* [WHAT IS NEEDED]: Print nothing except the line holding "Disable the logic app" and the lines that come after it in the material below, and leave the pictures out.

* [TASK DATA]:
—————

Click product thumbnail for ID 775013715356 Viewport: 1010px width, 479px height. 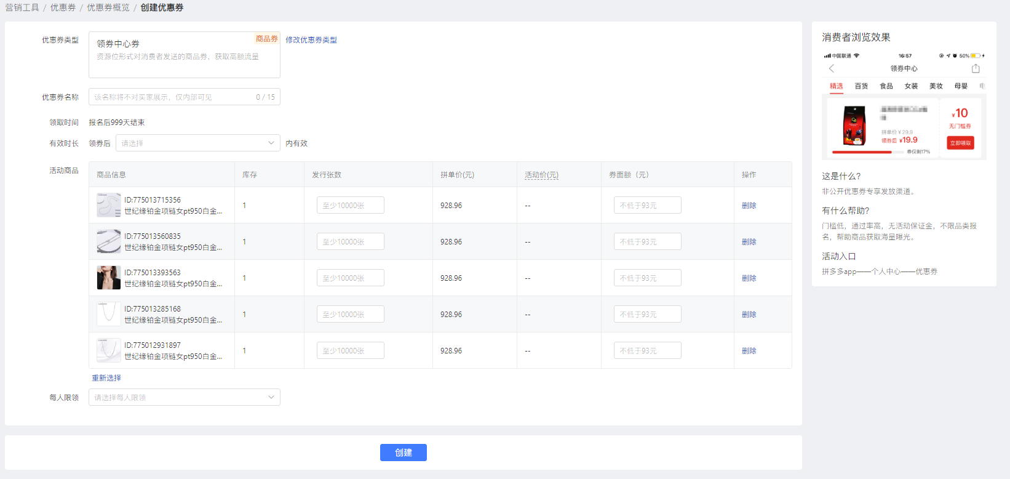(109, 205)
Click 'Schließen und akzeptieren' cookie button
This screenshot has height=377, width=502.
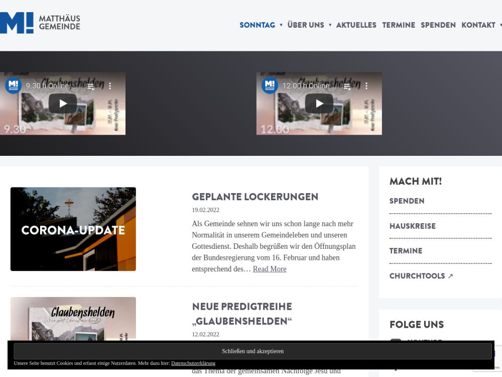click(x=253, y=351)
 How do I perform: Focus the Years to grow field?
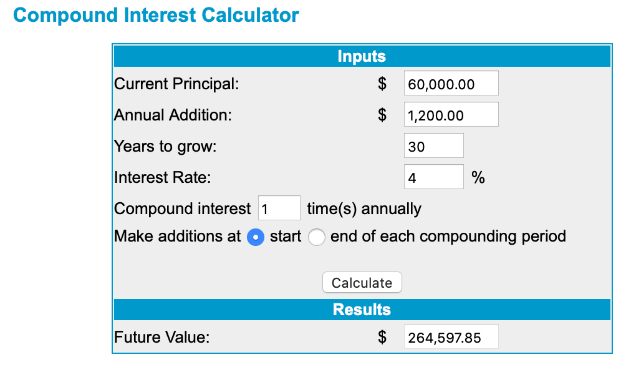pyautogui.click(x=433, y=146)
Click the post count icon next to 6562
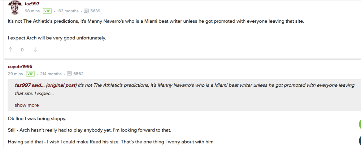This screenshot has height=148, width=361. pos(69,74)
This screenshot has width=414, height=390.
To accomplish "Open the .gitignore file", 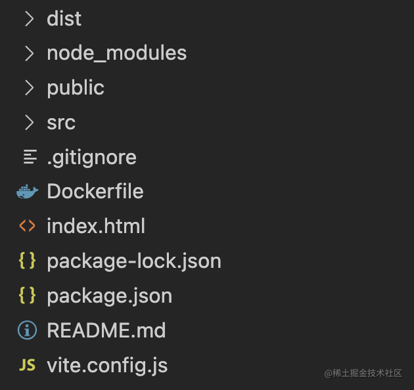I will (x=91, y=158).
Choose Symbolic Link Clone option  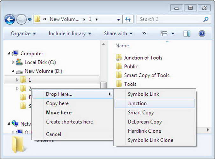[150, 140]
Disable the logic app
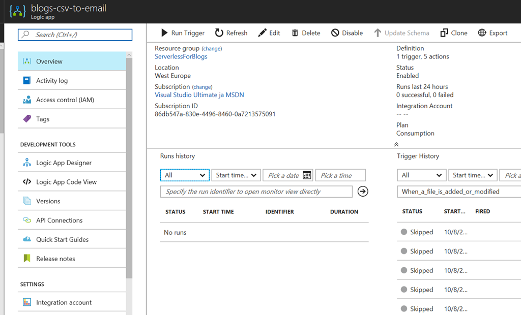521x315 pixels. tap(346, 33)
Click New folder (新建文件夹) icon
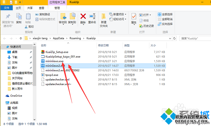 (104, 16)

—————

* [RESPONSE AREA]:
Disable the logic app
521x315 pixels. tap(346, 33)
Click New folder (新建文件夹) icon
 (104, 16)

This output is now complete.